Retrieval Dense Embedding Nearest-Neighbour Semantic-Search Needs-Review

What it is

Dense retrieval finds relevant documents by embedding queries and documents into continuous vector space, then ranking by vector similarity. A query embedding is compared against all (or indexed) document embeddings using nearest-neighbour search. Dense methods capture semantic relatedness beyond keyword matching.

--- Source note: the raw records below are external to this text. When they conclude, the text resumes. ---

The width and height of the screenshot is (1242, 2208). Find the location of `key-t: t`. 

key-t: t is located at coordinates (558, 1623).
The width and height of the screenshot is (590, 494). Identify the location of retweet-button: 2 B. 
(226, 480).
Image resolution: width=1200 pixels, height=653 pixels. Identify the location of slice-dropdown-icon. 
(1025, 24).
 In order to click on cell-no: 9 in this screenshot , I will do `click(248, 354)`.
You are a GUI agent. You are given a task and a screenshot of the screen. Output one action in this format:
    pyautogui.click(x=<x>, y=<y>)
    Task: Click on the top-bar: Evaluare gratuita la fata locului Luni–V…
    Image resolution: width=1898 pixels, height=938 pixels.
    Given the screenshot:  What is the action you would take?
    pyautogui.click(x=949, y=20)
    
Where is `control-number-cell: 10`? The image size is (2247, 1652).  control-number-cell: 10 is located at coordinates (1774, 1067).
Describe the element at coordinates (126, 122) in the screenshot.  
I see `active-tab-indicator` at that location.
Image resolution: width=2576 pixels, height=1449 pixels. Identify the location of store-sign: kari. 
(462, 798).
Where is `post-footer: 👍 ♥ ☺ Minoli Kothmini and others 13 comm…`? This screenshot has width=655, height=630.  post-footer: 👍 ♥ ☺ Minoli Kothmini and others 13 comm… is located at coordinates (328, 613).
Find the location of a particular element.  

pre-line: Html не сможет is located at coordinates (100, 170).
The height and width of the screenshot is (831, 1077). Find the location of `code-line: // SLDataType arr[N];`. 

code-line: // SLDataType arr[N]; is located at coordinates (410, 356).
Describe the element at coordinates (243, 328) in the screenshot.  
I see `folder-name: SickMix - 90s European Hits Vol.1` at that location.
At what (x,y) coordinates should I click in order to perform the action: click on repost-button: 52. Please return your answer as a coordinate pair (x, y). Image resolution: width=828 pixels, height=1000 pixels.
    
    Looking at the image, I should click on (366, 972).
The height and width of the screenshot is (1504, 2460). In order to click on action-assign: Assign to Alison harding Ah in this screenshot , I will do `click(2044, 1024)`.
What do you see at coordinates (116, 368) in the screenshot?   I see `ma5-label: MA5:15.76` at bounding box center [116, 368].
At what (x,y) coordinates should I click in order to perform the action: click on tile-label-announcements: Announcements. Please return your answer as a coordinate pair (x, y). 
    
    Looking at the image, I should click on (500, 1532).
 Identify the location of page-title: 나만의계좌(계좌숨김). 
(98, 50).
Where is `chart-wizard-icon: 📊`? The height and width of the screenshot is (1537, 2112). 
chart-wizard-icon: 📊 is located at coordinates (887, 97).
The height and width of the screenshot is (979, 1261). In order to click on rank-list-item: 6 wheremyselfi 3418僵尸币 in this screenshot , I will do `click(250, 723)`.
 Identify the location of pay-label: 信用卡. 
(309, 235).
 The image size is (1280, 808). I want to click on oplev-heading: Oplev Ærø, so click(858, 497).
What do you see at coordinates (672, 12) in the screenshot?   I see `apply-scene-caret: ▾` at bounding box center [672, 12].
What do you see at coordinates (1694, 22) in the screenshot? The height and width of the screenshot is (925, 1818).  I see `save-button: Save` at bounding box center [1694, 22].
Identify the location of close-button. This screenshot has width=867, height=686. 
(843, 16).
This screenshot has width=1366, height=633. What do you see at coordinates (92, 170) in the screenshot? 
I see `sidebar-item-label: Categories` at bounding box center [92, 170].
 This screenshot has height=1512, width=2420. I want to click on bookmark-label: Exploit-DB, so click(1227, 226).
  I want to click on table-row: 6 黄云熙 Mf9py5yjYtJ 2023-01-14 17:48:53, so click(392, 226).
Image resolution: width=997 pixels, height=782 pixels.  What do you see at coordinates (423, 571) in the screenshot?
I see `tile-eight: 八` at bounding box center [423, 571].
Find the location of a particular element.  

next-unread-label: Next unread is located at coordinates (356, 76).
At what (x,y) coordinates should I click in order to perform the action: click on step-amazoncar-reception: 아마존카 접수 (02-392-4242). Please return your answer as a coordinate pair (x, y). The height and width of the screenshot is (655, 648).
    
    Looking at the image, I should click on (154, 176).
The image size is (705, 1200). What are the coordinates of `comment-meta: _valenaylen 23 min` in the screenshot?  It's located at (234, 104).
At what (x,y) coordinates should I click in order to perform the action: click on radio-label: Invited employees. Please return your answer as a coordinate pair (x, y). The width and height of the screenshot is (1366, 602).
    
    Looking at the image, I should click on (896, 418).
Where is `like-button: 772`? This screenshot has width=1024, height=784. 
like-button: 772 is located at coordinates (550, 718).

[illustrate: Embedding space with query point (red) surrounded by relevant documents (green) and irrelevant documents (gray); ANN index overlay showing search trajectory]

How it works

Offline indexing:
- Encode each document or passage into a dense vector using a shared encoder (e.g., sentence-BERT)
- Store vectors in an approximate nearest-neighbour (ANN) index (HNSW, IVF, etc.)
Online retrieval:
- Encode query using the same encoder
- Search ANN index to retrieve top-k nearest neighbours
- Return ranked list of documents
Scoring: Usually dot-product similarity or cosine distance between vectors

Example

Query: "benefits of regular exercise"
→ encode to vector q

Documents indexed:
"Physical fitness improves health" → doc_1_vec (similarity: 0.87)
"Exercise and mental wellbeing" → doc_2_vec (similarity: 0.85)
"History of Ancient Rome" → doc_3_vec (similarity: 0.12)

Top-1 result: doc_1

Variants and history

Dense retrieval became practical around 2019–2020 with improvements in encoding efficiency and ANN indexes. Early work (DPR, ColBERT) showed dense retrieval outperforms BM25 on MSMARCO and other benchmarks. Hybrid search combines dense and sparse methods. Modern variants include late-interaction models (ColBERT), multi-representation systems, and instruction-tuned encoders. Matryoshka representation learning reduces storage and search cost.

When to use it

Choose dense retrieval when:

Semantic matching matters more than exact keywords
You have resources for ANN indexing
Query and document distributions are similar
Latency budgets allow nearest-neighbour search (~10–100ms at scale)
You want to capture paraphrases and synonymy

Dense methods are slower at query time than inverted-index BM25 and require tuning of embedding models. Hybrid search often balances accuracy and efficiency.